*TASK BRIEF*
How many lines in the data below contain the string "coordinates" with matching case? Reply with only the number.

*AVAILABLE DATA*
--- --- ---
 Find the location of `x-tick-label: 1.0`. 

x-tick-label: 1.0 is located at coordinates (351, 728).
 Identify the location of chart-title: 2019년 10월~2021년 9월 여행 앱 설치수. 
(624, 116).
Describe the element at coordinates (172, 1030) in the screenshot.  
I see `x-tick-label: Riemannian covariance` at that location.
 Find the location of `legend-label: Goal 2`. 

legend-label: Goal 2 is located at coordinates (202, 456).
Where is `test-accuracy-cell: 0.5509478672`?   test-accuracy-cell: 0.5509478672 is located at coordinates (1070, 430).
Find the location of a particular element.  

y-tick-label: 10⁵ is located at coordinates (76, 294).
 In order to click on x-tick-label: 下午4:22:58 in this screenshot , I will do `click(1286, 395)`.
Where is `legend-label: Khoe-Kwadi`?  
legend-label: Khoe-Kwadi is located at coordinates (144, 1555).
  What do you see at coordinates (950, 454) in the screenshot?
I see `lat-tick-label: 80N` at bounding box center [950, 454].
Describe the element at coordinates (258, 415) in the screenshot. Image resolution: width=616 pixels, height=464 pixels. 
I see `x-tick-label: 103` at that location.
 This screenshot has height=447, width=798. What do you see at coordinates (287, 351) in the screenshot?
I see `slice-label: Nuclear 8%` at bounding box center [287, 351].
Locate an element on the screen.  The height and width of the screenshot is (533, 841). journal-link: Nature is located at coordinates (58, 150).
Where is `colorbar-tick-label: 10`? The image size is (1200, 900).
--- --- ---
*SOLUTION TO THE EXERCISE*
10